Please transcribe only the lines between the one containing "You are a GUI" and the end of the records, both ends included, exactly as written; skip every picture.

<<<<

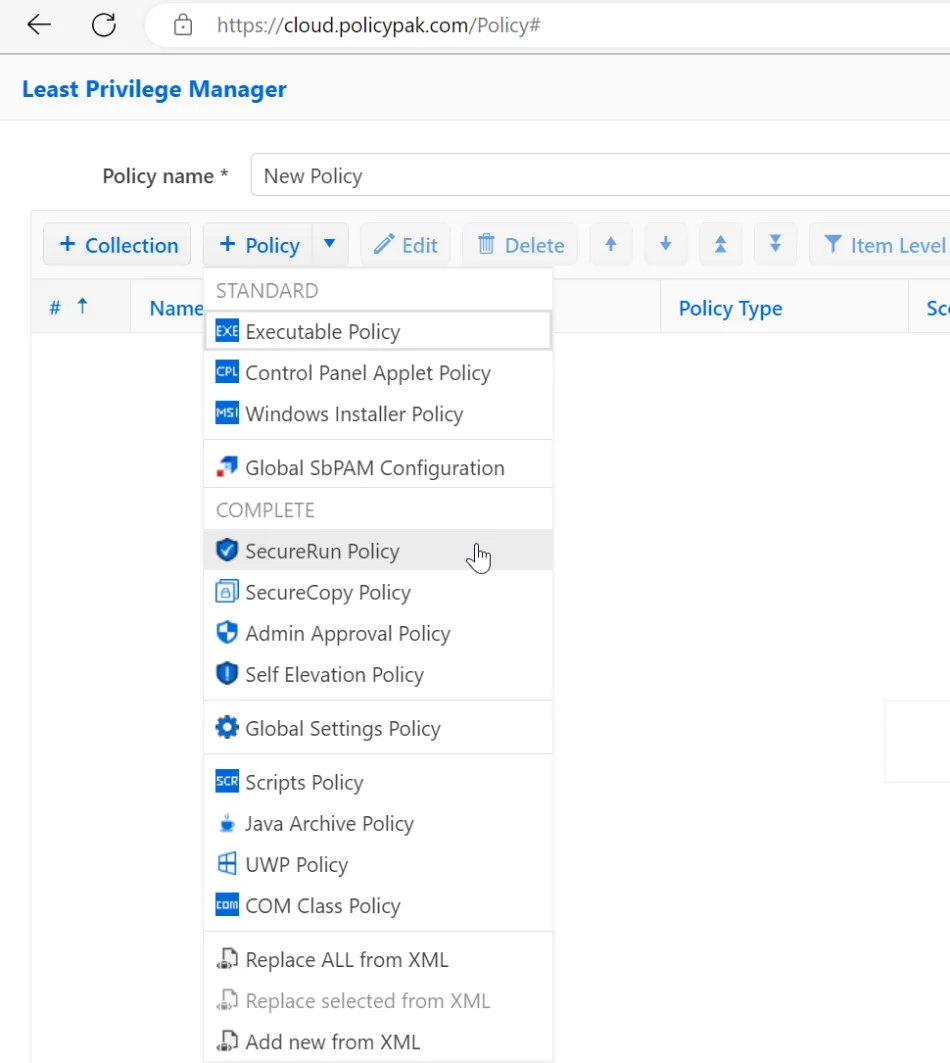Click the Global Settings Policy gear icon

click(227, 728)
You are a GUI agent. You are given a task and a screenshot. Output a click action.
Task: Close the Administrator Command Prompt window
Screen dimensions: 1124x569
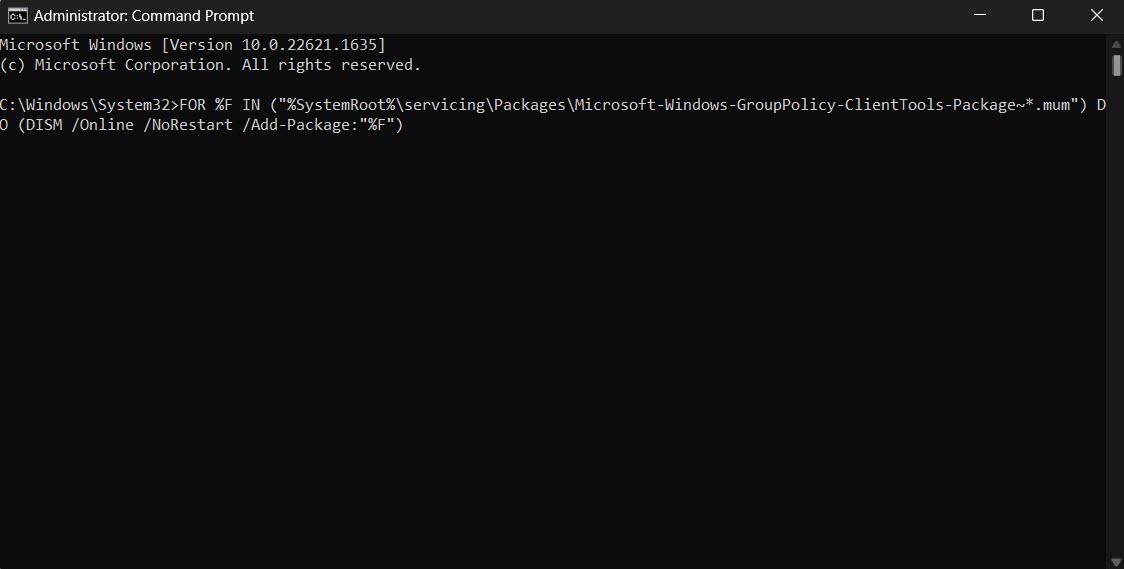point(1096,15)
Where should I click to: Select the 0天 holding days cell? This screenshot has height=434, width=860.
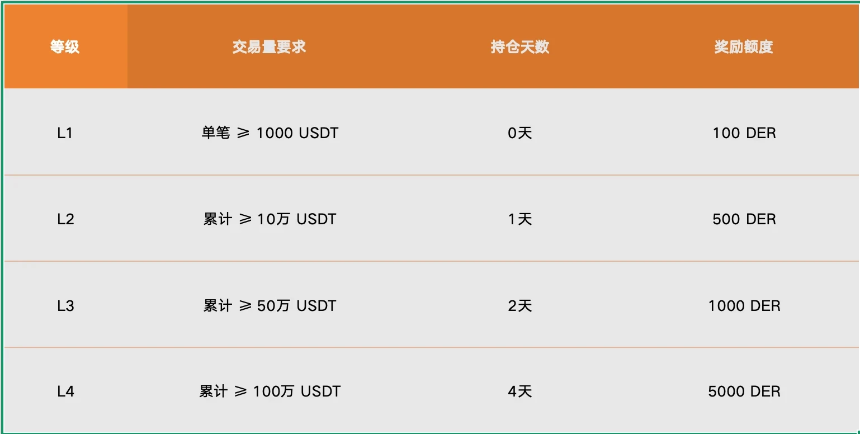pyautogui.click(x=520, y=133)
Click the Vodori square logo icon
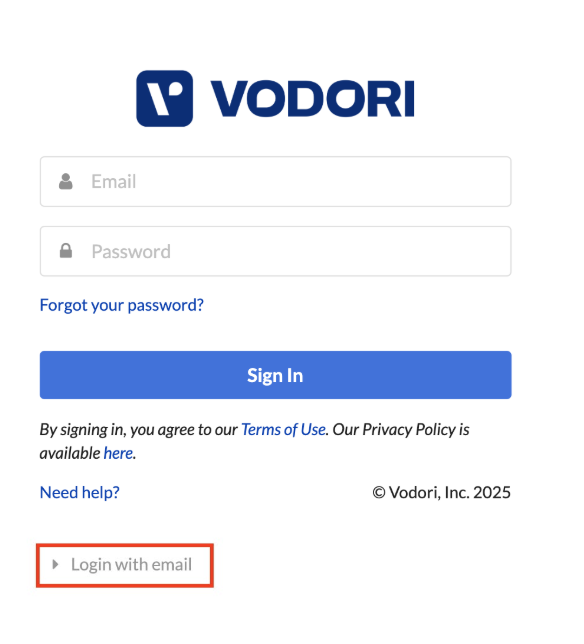Viewport: 584px width, 644px height. [x=164, y=99]
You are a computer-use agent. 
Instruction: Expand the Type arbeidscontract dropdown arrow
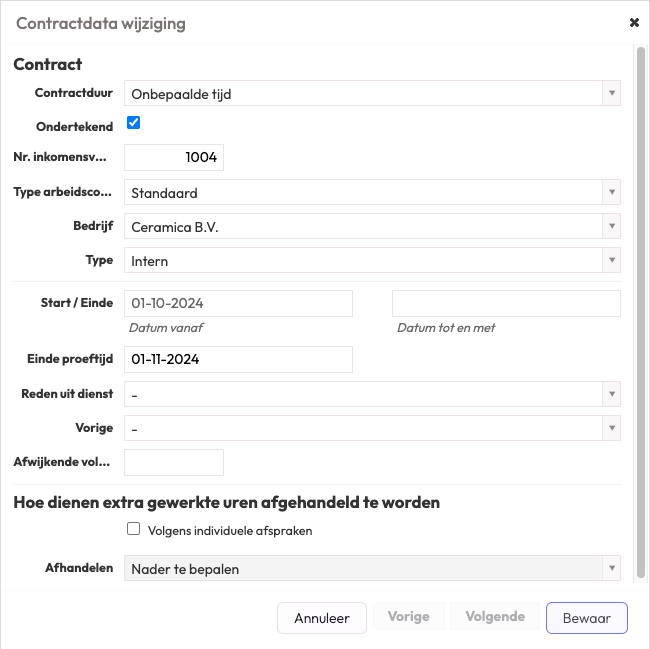point(610,193)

>>>>

OUTPUT BELOW:
You are a GUI agent. You are given a task and a screenshot. Output a click action.
Task: Close the Administrator Command Prompt window
Screen dimensions: 1124x569
point(1096,15)
Where should I click to: Select the 0天 holding days cell? This screenshot has height=434, width=860.
pyautogui.click(x=520, y=133)
Click the Vodori square logo icon
Viewport: 584px width, 644px height. [x=164, y=99]
You are a computer-use agent. 
Instruction: Expand the Type arbeidscontract dropdown arrow
point(610,193)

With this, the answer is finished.